#### Requirement:
Please reproduce the records below word for word, every line of them without changes.

#### Given entries:
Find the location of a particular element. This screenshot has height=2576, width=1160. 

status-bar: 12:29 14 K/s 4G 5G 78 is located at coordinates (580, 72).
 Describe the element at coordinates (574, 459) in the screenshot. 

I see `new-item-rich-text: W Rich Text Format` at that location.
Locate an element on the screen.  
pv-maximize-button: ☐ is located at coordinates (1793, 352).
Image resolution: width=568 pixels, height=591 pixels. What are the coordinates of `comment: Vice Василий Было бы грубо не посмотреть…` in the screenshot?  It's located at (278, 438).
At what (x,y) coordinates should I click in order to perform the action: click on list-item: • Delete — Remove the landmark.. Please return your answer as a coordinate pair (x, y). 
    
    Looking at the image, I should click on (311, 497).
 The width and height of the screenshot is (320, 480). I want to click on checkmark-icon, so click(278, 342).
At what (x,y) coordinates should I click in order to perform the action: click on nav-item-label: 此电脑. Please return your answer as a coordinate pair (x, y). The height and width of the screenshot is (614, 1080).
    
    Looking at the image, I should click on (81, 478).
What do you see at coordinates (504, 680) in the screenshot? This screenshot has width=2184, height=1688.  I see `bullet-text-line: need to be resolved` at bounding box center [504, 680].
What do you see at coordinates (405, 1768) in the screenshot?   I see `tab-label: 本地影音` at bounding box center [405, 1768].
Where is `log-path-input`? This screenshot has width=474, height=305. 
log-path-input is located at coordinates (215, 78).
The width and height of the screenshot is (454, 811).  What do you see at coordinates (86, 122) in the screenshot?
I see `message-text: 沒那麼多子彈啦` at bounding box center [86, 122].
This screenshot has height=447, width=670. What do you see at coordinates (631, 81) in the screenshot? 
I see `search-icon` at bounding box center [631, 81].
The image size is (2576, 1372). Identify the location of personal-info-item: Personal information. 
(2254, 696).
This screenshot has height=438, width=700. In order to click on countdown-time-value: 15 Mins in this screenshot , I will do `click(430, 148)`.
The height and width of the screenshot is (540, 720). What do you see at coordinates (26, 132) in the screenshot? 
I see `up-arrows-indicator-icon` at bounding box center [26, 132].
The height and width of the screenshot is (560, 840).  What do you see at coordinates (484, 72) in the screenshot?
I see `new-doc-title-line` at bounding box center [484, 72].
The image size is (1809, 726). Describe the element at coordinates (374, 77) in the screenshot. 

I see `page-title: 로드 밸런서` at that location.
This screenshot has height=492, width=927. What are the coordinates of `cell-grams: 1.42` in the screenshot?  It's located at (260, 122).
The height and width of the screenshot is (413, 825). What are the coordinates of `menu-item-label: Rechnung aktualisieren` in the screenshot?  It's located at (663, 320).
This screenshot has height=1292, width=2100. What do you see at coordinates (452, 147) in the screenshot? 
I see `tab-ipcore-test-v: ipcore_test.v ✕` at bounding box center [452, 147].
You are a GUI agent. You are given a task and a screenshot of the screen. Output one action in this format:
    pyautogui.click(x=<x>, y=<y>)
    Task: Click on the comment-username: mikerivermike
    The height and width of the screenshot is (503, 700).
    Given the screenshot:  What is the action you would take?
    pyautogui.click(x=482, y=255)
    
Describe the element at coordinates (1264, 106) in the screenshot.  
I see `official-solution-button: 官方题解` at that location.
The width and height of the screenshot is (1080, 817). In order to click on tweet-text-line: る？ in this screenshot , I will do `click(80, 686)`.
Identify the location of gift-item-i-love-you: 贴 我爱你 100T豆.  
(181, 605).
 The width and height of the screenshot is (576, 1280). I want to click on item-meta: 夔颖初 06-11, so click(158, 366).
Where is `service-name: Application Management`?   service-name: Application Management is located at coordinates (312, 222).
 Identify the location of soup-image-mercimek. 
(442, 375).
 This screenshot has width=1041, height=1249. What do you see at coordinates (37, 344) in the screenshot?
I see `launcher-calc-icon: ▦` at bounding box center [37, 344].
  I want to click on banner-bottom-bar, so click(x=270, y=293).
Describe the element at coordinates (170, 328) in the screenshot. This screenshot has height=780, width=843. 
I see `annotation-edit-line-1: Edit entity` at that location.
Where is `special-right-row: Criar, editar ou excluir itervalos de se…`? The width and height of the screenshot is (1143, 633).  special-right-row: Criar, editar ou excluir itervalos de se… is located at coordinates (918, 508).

#### Solution for this problem:
Find the location of a particular element. This screenshot has height=2576, width=1160. 

status-bar: 12:29 14 K/s 4G 5G 78 is located at coordinates (580, 72).
 Describe the element at coordinates (574, 459) in the screenshot. 

I see `new-item-rich-text: W Rich Text Format` at that location.
Locate an element on the screen.  
pv-maximize-button: ☐ is located at coordinates (1793, 352).
Image resolution: width=568 pixels, height=591 pixels. What are the coordinates of `comment: Vice Василий Было бы грубо не посмотреть…` in the screenshot?  It's located at (278, 438).
At what (x,y) coordinates should I click in order to perform the action: click on list-item: • Delete — Remove the landmark.. Please return your answer as a coordinate pair (x, y). 
    
    Looking at the image, I should click on (311, 497).
 The width and height of the screenshot is (320, 480). I want to click on checkmark-icon, so click(278, 342).
At what (x,y) coordinates should I click in order to perform the action: click on nav-item-label: 此电脑. Please return your answer as a coordinate pair (x, y). The height and width of the screenshot is (614, 1080).
    
    Looking at the image, I should click on (81, 478).
What do you see at coordinates (504, 680) in the screenshot? This screenshot has width=2184, height=1688.  I see `bullet-text-line: need to be resolved` at bounding box center [504, 680].
What do you see at coordinates (405, 1768) in the screenshot?   I see `tab-label: 本地影音` at bounding box center [405, 1768].
Where is `log-path-input`? This screenshot has width=474, height=305. 
log-path-input is located at coordinates (215, 78).
The width and height of the screenshot is (454, 811).  What do you see at coordinates (86, 122) in the screenshot?
I see `message-text: 沒那麼多子彈啦` at bounding box center [86, 122].
This screenshot has height=447, width=670. What do you see at coordinates (631, 81) in the screenshot? 
I see `search-icon` at bounding box center [631, 81].
The image size is (2576, 1372). Identify the location of personal-info-item: Personal information. 
(2254, 696).
This screenshot has height=438, width=700. In order to click on countdown-time-value: 15 Mins in this screenshot , I will do `click(430, 148)`.
The height and width of the screenshot is (540, 720). What do you see at coordinates (26, 132) in the screenshot? 
I see `up-arrows-indicator-icon` at bounding box center [26, 132].
The height and width of the screenshot is (560, 840).  What do you see at coordinates (484, 72) in the screenshot?
I see `new-doc-title-line` at bounding box center [484, 72].
The image size is (1809, 726). Describe the element at coordinates (374, 77) in the screenshot. 

I see `page-title: 로드 밸런서` at that location.
This screenshot has height=492, width=927. What are the coordinates of `cell-grams: 1.42` in the screenshot?  It's located at (260, 122).
The height and width of the screenshot is (413, 825). What are the coordinates of `menu-item-label: Rechnung aktualisieren` in the screenshot?  It's located at (663, 320).
This screenshot has height=1292, width=2100. What do you see at coordinates (452, 147) in the screenshot? 
I see `tab-ipcore-test-v: ipcore_test.v ✕` at bounding box center [452, 147].
You are a GUI agent. You are given a task and a screenshot of the screen. Output one action in this format:
    pyautogui.click(x=<x>, y=<y>)
    Task: Click on the comment-username: mikerivermike
    The height and width of the screenshot is (503, 700).
    Given the screenshot:  What is the action you would take?
    pyautogui.click(x=482, y=255)
    
Describe the element at coordinates (1264, 106) in the screenshot.  
I see `official-solution-button: 官方题解` at that location.
The width and height of the screenshot is (1080, 817). In order to click on tweet-text-line: る？ in this screenshot , I will do `click(80, 686)`.
Identify the location of gift-item-i-love-you: 贴 我爱你 100T豆.  
(181, 605).
 The width and height of the screenshot is (576, 1280). I want to click on item-meta: 夔颖初 06-11, so click(158, 366).
Where is `service-name: Application Management`?   service-name: Application Management is located at coordinates (312, 222).
 Identify the location of soup-image-mercimek. 
(442, 375).
 This screenshot has width=1041, height=1249. What do you see at coordinates (37, 344) in the screenshot?
I see `launcher-calc-icon: ▦` at bounding box center [37, 344].
  I want to click on banner-bottom-bar, so click(x=270, y=293).
Describe the element at coordinates (170, 328) in the screenshot. This screenshot has height=780, width=843. 
I see `annotation-edit-line-1: Edit entity` at that location.
Where is `special-right-row: Criar, editar ou excluir itervalos de se…`? The width and height of the screenshot is (1143, 633).  special-right-row: Criar, editar ou excluir itervalos de se… is located at coordinates (918, 508).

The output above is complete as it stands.